Enter the amount, tenor and the rate exactly as the lender quoted it, then pick the convention from the offer letter. The repayment card shows your monthly payment, total interest in naira, and two annual rates: the quoted rate annualised naively, and the true cost expressed in reducing-balance terms. That second number is the one to compare across lenders. A 4% per month flat loan over 12 months annualises naively to 48%, but its true reducing-balance cost is roughly 79% per year. The comparison chip prices that gap in naira on your exact loan.
The month-by-month schedule makes the difference visible: on a flat loan the interest column never falls even as your balance drops, while on a reducing-balance loan each payment shifts progressively from interest to principal. One honest limitation: this models interest only. Management fees, insurance, processing charges and early-settlement penalties all add to the real cost, so read the offer letter and add them in before you sign. Estimates only, not financial advice.
Frequently asked questions
How is a monthly loan repayment calculated?
For a reducing-balance loan, the repayment is a fixed annuity: each month interest is charged on what you still owe, and the rest of the payment reduces the balance.

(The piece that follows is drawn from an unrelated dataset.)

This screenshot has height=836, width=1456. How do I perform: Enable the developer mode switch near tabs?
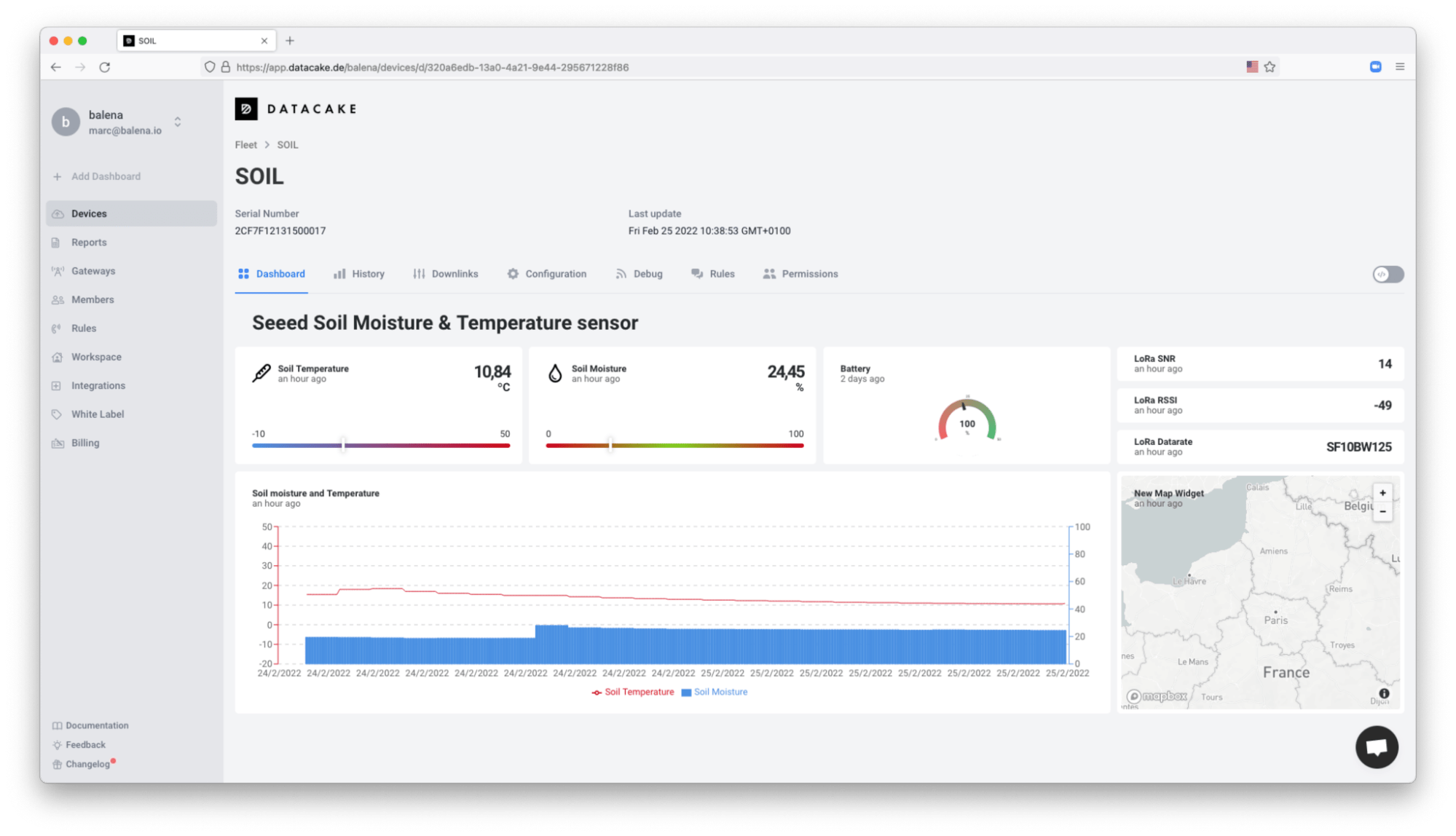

For a flat-rate loan, the lender charges interest on the original amount every month and adds an equal slice of the principal, so the payment is the principal divided by the tenor plus a fixed interest charge that never falls.
What is the difference between flat rate and reducing balance interest?

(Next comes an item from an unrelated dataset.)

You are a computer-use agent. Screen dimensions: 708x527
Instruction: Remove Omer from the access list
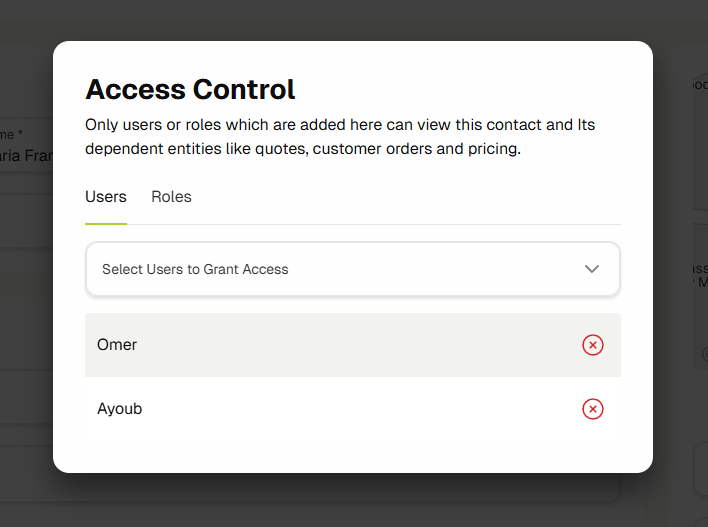(593, 345)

Reducing balance charges interest only on your outstanding balance, so the interest portion falls every month as you repay. Flat rate charges interest on the full original loan amount for the entire tenor, even though you owe less and less. At the same quoted percentage, a flat-rate loan costs far more, roughly 1.8 to 2 times the interest of a reducing-balance loan over a one-year tenor.
Why is the true annual rate higher than the quoted monthly rate?
A quote like 4% per month sounds like 48% per year, but on a flat basis the true cost is higher still, because you pay that 4% on money you have already returned. Converted to honest reducing-balance terms, a 4% per month flat loan over 12 months works out to roughly 79% per year. This calculator does that conversion for any quote you enter.
What interest rates do Nigerian lenders charge?
It varies widely. Commercial banks typically quote per annum on reducing balance, with rates that track the MPR. Digital lenders and loan apps usually quote per month, often on a flat basis, and short tenors can carry very high effective annual rates. Always check the offer letter for the convention used, and add any management, insurance or processing fees to the comparison, since this calculator models interest only.
Does paying off a loan early save interest?
On a reducing-balance loan, yes: interest stops accruing on whatever you repay, though some lenders charge an early-settlement fee. On a flat-rate loan, often not. The total interest was fixed on day one, and unless the lender explicitly rebates unearned interest, repaying early just returns their money faster. This is one of the most expensive details to miss in an offer letter.